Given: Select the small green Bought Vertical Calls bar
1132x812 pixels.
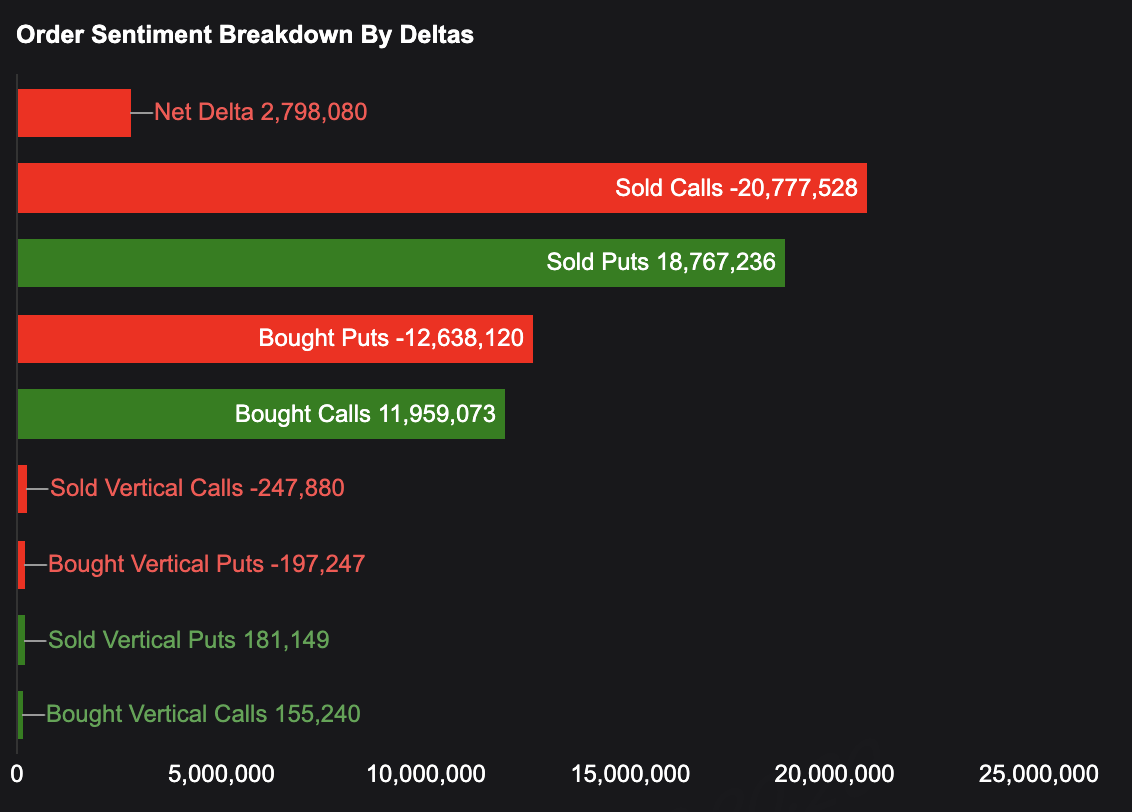Looking at the screenshot, I should coord(20,715).
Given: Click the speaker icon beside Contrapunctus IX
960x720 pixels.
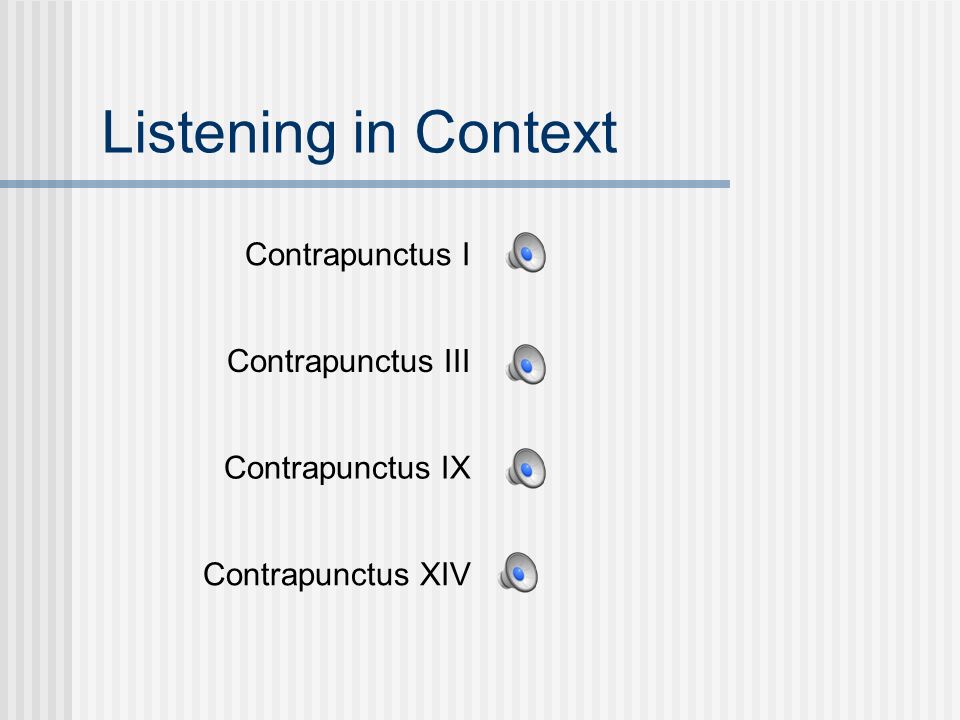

_ _ _

* **TASK REQUIREMENTS**
Your copy of the material above should be exact and free of pictures.

* **SOLUTION TO THIS PROBLEM**
Given: Select the small green Bought Vertical Calls bar
1132x812 pixels.
Looking at the screenshot, I should coord(20,715).
Given: Click the speaker icon beside Contrapunctus IX
960x720 pixels.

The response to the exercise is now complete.